[Saved data entries]

※ ※ ※

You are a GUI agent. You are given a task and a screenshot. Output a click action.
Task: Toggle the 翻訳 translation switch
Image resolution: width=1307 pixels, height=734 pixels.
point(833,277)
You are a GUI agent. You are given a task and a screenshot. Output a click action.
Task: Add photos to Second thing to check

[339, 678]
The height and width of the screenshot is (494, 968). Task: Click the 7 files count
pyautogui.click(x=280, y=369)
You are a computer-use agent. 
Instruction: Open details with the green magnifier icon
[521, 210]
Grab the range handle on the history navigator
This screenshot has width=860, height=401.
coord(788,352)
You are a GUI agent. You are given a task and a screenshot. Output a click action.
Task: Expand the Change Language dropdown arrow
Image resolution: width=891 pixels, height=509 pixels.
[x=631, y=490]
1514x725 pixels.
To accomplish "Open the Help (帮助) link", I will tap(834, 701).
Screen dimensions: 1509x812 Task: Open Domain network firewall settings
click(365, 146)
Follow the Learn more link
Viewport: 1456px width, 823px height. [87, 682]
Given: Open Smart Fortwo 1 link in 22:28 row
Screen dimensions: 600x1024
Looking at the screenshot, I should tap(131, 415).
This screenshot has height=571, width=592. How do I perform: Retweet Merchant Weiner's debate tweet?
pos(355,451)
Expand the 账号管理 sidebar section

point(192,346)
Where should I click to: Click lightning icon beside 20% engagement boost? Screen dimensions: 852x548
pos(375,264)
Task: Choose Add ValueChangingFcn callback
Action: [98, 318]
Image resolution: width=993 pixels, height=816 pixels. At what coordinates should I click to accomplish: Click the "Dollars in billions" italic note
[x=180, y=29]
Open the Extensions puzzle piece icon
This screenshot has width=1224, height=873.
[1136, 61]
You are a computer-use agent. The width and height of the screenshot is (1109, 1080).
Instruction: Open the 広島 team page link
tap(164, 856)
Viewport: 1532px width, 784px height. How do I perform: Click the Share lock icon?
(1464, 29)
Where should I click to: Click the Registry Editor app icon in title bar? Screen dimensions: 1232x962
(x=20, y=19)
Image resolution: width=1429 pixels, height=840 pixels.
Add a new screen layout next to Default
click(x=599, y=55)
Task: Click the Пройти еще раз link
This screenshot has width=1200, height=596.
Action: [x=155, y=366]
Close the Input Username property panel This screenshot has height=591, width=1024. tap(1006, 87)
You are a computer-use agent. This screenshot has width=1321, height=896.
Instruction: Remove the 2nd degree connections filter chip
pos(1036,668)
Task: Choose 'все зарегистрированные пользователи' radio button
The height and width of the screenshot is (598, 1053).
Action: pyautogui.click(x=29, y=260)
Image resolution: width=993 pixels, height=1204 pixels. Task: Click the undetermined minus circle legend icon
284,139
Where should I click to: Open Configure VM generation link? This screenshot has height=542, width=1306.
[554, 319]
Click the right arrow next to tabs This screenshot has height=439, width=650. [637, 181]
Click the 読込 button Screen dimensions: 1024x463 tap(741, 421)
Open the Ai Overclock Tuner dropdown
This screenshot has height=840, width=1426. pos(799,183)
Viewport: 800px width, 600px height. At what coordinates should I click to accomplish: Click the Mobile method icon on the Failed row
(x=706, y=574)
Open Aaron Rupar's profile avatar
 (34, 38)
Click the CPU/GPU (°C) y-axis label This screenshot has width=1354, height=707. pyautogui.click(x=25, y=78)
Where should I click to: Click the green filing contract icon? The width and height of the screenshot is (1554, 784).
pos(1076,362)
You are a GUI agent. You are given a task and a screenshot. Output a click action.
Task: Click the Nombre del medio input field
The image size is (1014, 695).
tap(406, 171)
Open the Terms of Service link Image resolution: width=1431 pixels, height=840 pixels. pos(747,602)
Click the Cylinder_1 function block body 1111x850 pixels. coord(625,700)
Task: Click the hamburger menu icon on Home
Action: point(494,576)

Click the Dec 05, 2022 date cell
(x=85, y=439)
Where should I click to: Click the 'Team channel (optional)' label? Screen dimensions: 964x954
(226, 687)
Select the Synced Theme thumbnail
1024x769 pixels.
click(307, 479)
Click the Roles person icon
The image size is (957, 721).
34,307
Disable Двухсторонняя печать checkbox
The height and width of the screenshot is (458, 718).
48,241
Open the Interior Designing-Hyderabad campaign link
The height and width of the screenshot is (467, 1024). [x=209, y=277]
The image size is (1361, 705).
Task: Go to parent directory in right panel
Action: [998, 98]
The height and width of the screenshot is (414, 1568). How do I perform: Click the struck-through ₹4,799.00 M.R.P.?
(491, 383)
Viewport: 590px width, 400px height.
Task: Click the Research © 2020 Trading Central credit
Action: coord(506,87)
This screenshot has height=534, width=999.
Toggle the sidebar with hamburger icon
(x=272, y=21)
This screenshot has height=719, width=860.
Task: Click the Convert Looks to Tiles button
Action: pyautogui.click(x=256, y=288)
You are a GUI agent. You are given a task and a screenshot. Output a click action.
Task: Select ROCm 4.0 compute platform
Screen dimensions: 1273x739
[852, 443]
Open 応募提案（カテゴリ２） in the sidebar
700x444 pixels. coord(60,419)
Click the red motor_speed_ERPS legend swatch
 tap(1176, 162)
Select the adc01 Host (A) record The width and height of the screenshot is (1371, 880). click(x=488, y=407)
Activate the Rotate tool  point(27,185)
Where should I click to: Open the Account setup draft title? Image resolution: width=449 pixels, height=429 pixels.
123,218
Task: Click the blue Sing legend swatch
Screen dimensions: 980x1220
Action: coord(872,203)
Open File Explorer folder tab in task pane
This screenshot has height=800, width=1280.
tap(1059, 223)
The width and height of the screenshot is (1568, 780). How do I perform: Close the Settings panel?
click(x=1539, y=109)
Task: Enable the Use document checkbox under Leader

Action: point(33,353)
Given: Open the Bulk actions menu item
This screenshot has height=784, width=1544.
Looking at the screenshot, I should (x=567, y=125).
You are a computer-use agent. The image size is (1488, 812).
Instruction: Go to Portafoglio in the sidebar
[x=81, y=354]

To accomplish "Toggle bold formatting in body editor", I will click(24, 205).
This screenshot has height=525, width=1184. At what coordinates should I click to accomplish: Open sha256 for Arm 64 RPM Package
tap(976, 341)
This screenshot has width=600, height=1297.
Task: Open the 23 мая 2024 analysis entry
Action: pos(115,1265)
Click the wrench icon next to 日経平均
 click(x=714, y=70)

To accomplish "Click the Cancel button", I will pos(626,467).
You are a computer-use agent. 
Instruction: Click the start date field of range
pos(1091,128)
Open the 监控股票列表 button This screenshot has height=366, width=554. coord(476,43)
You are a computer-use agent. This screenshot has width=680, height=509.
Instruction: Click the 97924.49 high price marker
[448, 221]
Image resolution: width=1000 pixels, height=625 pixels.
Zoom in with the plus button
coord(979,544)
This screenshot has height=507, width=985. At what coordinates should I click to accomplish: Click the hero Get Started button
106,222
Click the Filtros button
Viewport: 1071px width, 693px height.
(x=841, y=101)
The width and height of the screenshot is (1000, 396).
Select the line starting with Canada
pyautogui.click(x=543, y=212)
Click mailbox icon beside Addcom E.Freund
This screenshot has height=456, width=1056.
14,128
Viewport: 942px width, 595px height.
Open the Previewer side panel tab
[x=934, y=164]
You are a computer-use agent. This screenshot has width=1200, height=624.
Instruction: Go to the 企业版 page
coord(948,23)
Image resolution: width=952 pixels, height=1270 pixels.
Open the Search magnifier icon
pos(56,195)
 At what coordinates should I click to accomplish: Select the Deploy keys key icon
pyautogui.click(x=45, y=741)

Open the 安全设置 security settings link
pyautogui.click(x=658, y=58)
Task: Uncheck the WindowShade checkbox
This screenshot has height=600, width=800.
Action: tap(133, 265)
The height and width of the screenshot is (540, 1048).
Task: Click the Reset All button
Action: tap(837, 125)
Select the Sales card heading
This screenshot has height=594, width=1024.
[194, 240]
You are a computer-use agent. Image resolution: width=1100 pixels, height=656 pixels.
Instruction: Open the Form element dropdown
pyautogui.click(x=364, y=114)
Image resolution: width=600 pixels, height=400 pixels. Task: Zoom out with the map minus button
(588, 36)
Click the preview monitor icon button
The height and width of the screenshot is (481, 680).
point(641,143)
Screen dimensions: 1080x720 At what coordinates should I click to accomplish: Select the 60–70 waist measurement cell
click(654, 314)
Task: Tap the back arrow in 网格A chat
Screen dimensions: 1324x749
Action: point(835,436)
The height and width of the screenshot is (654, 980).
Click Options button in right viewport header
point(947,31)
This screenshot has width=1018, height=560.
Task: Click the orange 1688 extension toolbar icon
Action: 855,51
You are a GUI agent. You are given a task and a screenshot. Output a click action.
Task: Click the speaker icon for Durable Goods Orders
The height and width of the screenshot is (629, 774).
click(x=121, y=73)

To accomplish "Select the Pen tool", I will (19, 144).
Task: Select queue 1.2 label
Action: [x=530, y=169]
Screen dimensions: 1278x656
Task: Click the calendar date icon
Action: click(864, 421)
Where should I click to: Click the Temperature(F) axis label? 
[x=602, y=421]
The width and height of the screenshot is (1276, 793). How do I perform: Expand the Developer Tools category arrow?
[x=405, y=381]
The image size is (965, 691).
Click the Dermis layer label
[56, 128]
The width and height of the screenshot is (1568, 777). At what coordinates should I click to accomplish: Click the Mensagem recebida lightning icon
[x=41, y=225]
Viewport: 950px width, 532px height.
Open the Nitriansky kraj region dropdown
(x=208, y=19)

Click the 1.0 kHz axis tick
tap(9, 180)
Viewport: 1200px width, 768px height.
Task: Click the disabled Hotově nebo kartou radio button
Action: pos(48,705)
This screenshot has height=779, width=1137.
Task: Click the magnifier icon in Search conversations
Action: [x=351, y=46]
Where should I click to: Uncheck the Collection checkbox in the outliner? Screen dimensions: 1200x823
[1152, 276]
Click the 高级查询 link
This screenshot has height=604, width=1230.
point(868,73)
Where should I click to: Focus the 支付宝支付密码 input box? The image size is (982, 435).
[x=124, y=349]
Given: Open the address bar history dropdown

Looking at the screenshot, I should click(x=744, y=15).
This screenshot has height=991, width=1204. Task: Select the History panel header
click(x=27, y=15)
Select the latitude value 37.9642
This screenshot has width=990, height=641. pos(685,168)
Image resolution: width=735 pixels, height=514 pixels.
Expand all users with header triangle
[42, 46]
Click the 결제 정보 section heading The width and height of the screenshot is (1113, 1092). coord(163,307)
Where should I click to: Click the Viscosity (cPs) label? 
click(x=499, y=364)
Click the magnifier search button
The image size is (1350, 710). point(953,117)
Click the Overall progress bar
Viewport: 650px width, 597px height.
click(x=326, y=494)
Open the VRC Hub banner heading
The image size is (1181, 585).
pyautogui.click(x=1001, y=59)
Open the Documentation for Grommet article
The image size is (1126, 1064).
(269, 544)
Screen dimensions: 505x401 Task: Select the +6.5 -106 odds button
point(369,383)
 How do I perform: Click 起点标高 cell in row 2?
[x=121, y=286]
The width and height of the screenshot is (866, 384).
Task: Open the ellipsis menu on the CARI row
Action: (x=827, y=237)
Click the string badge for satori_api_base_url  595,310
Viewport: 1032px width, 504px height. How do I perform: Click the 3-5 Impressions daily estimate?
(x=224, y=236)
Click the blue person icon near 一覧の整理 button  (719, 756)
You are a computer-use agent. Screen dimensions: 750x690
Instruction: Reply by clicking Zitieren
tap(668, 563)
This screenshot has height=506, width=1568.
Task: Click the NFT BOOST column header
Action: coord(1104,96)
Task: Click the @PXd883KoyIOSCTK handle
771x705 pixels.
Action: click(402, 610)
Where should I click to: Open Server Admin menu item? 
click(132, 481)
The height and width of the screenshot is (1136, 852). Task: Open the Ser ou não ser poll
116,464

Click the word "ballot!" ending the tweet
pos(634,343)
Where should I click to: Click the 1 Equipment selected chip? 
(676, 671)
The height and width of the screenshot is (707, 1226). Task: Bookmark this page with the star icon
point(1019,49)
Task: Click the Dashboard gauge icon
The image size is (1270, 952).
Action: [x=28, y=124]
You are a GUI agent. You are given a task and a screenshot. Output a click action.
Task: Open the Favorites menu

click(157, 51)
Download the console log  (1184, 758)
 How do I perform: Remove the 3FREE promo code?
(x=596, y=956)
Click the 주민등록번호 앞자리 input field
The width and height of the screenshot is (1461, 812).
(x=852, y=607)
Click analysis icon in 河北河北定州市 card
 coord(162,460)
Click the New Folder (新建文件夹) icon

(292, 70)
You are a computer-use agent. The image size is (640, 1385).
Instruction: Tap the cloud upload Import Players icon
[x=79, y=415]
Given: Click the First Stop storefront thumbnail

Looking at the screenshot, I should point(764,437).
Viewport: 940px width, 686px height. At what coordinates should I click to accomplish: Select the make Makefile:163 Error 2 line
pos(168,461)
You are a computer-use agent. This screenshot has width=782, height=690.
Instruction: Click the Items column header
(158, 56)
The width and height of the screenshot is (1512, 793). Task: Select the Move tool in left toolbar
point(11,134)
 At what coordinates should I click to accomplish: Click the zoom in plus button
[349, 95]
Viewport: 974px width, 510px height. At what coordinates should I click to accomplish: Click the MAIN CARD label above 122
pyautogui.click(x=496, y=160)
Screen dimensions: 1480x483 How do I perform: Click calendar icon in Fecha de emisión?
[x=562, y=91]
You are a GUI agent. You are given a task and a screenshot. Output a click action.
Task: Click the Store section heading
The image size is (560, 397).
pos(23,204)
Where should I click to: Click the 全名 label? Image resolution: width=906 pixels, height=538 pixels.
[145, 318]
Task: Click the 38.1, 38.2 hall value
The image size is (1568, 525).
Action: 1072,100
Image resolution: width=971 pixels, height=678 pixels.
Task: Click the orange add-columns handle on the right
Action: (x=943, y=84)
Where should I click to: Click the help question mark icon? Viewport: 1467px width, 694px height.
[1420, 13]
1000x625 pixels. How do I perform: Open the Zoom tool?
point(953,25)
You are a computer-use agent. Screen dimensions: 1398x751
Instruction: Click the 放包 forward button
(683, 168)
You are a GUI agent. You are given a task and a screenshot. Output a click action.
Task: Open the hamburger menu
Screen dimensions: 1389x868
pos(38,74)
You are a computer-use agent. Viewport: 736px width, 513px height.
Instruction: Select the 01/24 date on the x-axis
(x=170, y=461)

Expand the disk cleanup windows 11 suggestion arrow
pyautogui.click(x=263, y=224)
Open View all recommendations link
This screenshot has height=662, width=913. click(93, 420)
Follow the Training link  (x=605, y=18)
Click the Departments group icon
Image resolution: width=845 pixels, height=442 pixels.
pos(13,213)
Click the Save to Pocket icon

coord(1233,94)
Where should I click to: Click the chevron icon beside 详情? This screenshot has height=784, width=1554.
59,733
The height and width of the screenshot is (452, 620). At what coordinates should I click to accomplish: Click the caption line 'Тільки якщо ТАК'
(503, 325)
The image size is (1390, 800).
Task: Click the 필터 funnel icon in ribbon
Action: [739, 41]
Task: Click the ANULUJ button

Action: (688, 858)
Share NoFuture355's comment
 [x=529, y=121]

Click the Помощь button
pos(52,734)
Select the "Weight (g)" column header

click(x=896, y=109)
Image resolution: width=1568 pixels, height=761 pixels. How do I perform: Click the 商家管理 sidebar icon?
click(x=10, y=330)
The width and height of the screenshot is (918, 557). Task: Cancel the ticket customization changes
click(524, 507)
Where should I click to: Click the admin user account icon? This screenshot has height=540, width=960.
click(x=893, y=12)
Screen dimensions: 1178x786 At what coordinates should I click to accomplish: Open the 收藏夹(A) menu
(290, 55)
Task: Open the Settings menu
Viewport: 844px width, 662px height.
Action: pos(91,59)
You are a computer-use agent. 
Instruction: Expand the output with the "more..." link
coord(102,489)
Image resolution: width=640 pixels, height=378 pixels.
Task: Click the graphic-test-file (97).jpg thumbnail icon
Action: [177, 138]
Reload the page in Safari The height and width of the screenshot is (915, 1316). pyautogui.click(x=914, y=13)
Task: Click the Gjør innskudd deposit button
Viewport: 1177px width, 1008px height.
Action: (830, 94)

※ ※ ※

* Task description
The required answer is the exact run of lines above starting at the line with "The height and width of the screenshot is (414, 1568)." and ending at the line with "Activate the Rotate", with both ends present.

* Finished exercise
The height and width of the screenshot is (414, 1568). How do I perform: Click the struck-through ₹4,799.00 M.R.P.?
(491, 383)
Viewport: 590px width, 400px height.
Task: Click the Research © 2020 Trading Central credit
Action: coord(506,87)
This screenshot has height=534, width=999.
Toggle the sidebar with hamburger icon
(x=272, y=21)
This screenshot has height=719, width=860.
Task: Click the Convert Looks to Tiles button
Action: pyautogui.click(x=256, y=288)
You are a GUI agent. You are given a task and a screenshot. Output a click action.
Task: Select ROCm 4.0 compute platform
Screen dimensions: 1273x739
[852, 443]
Open 応募提案（カテゴリ２） in the sidebar
700x444 pixels. coord(60,419)
Click the red motor_speed_ERPS legend swatch
 tap(1176, 162)
Select the adc01 Host (A) record The width and height of the screenshot is (1371, 880). click(x=488, y=407)
Activate the Rotate tool  point(27,185)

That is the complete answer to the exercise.